Fig. 5: IL-1β mediates the macrophages inducing NETosis under poly(I:C) stimulation.

A Relative expression of IL-1β protein in RAW246.7 cells treated with poly(I:C) and Hippo pathway inhibitors was assessed. B Quantitative analysis of the protein IL-1β relative to Tubulin under different conditions. C Measurement of IL-1β level in culture supernatants from RAW246.7 cells treated with poly(I:C) and Hippo pathway inhibitors Lats-IN-1 by ELISA. D NETosis biomarker levels in the cocultures of neutrophils and conditioned medium for RAW246.7 cells under poly(I:C) stimulation and neutralized IL-1β antibody were assessed by immunofluorescence. E Graphic presentations of fluorescence mean densities of CitH3 and MPO under different conditions.

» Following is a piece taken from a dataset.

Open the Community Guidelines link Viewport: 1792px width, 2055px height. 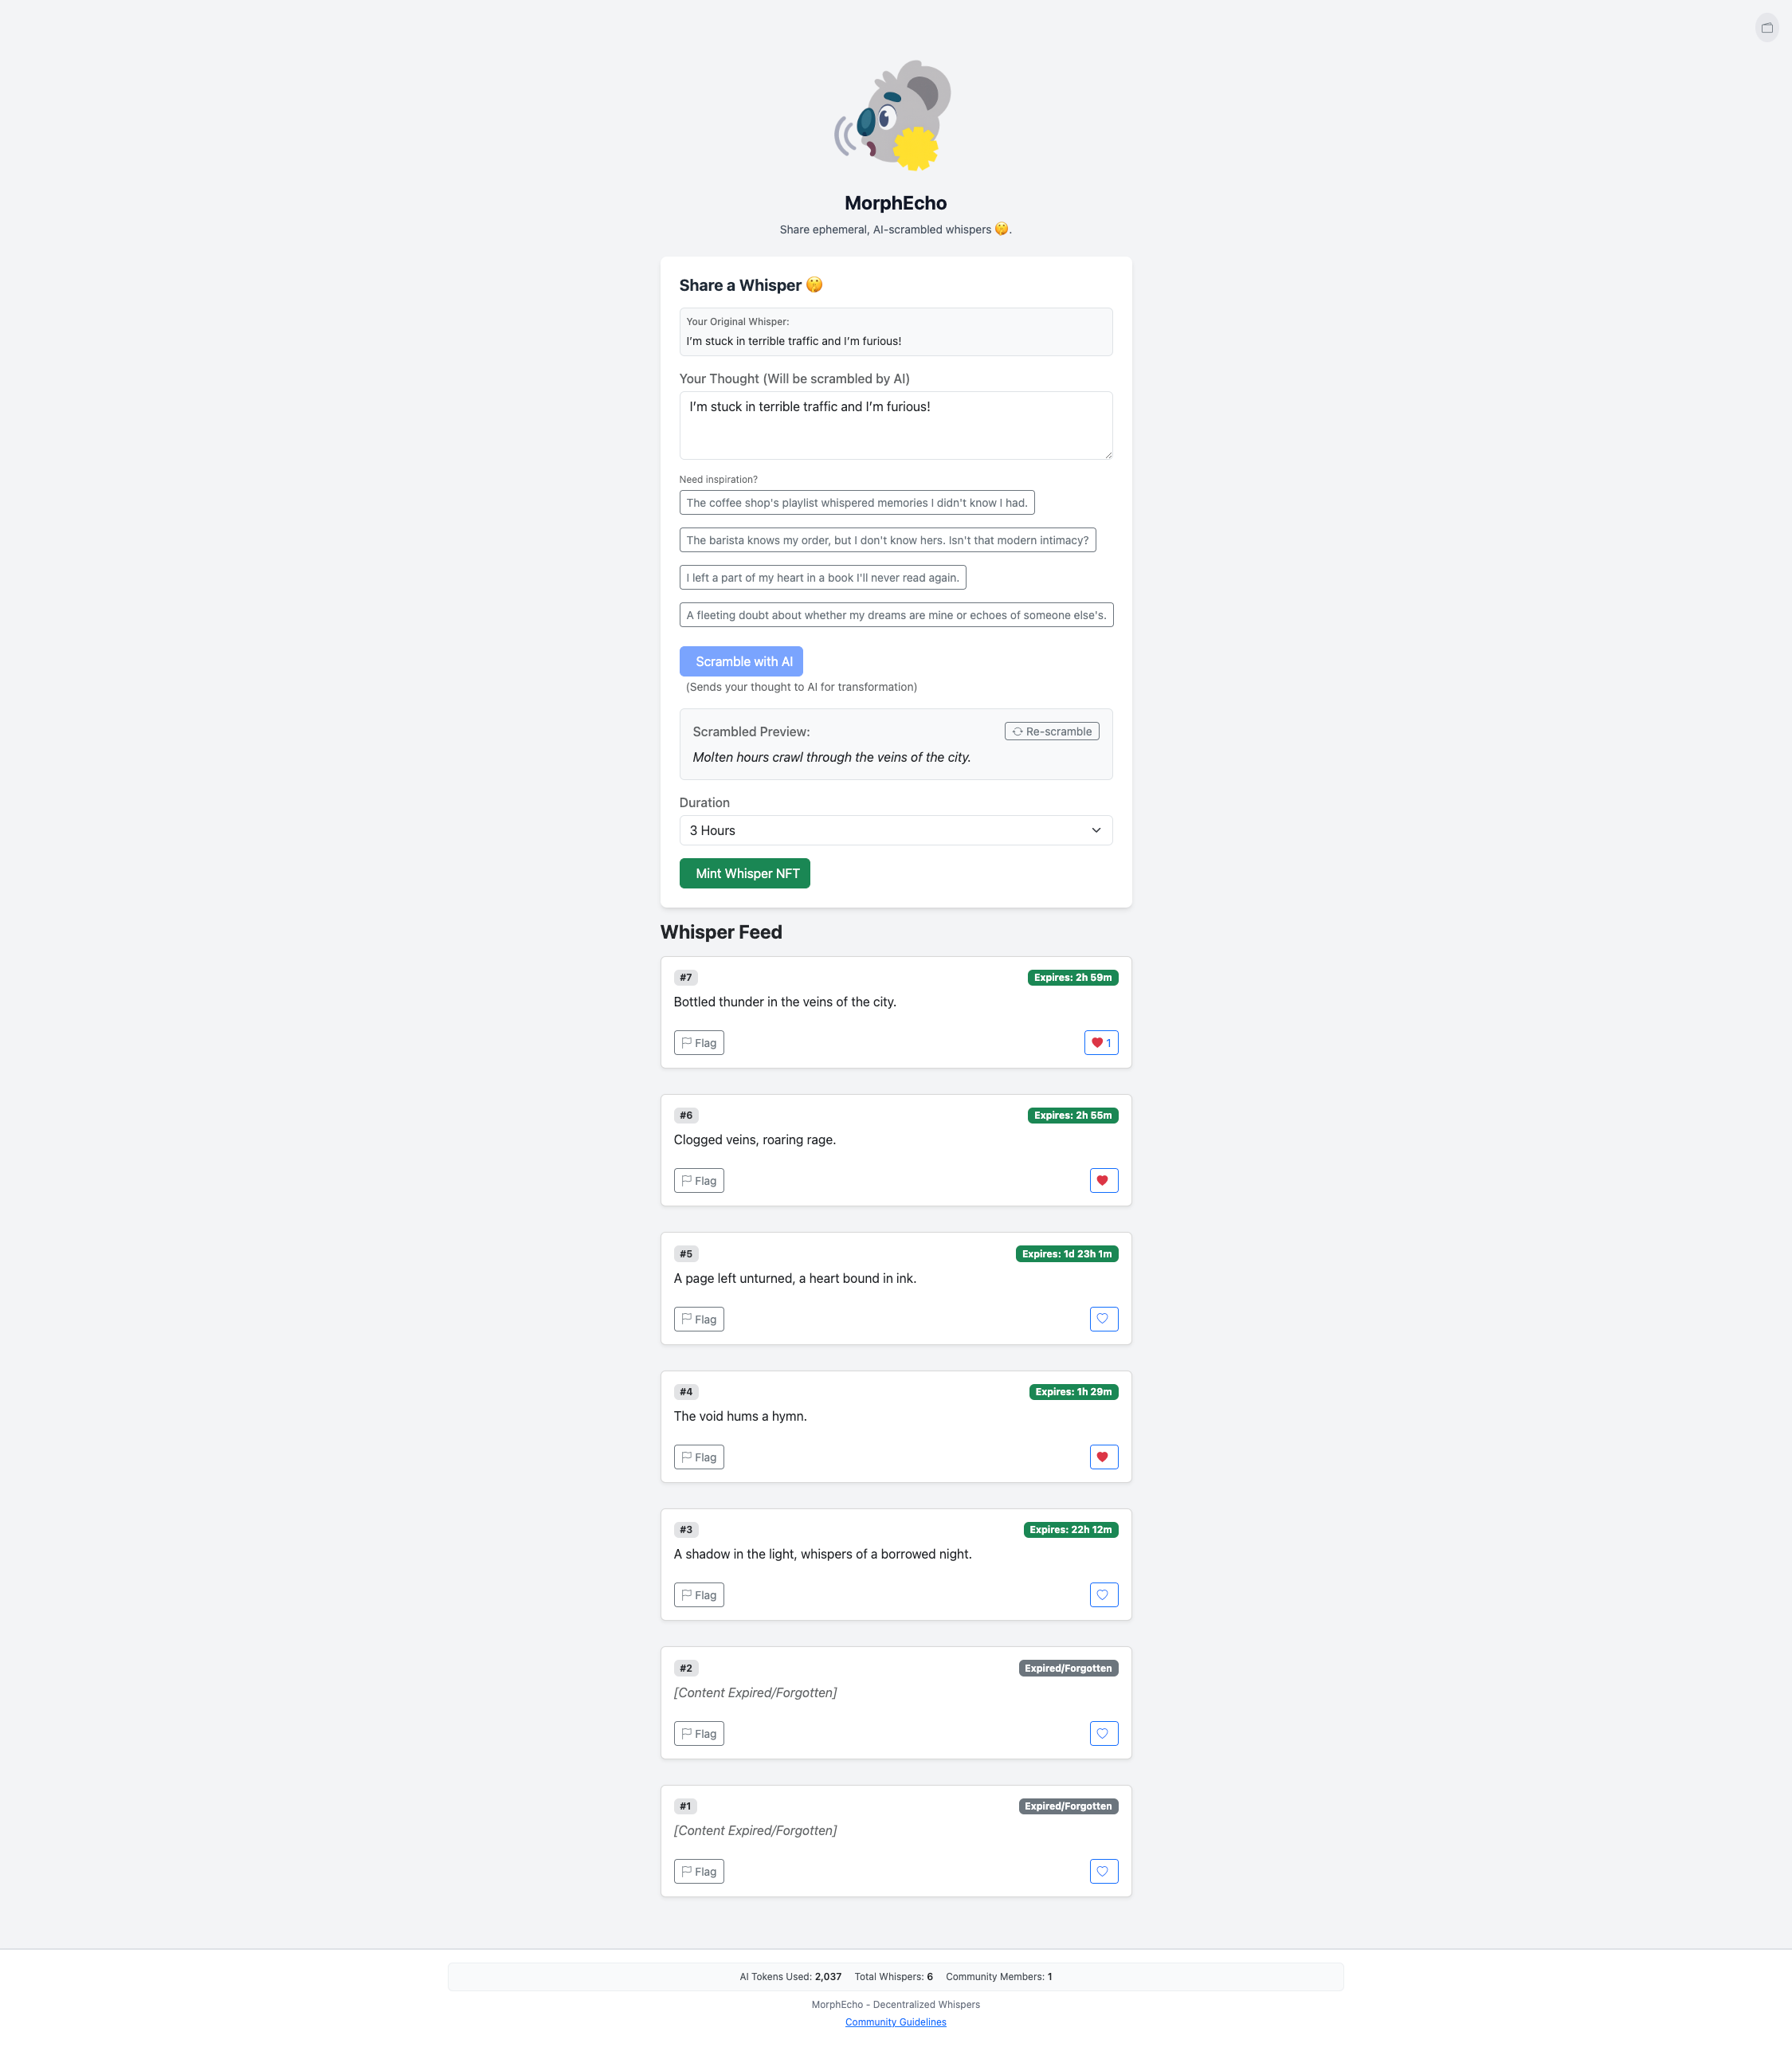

F Evaluation of CitH3 protein expression in the co-cultures of neutrophils and conditioned medium for RAW246.7 cells under poly(I:C) stimulation and neutralized IL-1β antibody by western blotting. G Quantitative analysis of the protein CitH3 relative to Tubulin. H dsDNA and LL-37 levels in the cocultures of neutrophils and conditioned medium for RAW246.7 cells under poly(I:C) stimulation and neutralized IL-1β antibody were evaluated by ELISA. Note: IN, Lats-IN-1 is a potent and ATP-competitive inhibitor of LATS1 and LATS2 kinases. All data are representative as means ± s.e.m of three independent experiments. Student’s t test for (A–H); *p < 0.05; **p < 0.01; ***p < 0.001; ****p < 0.0001. Scale bar = 20 μm.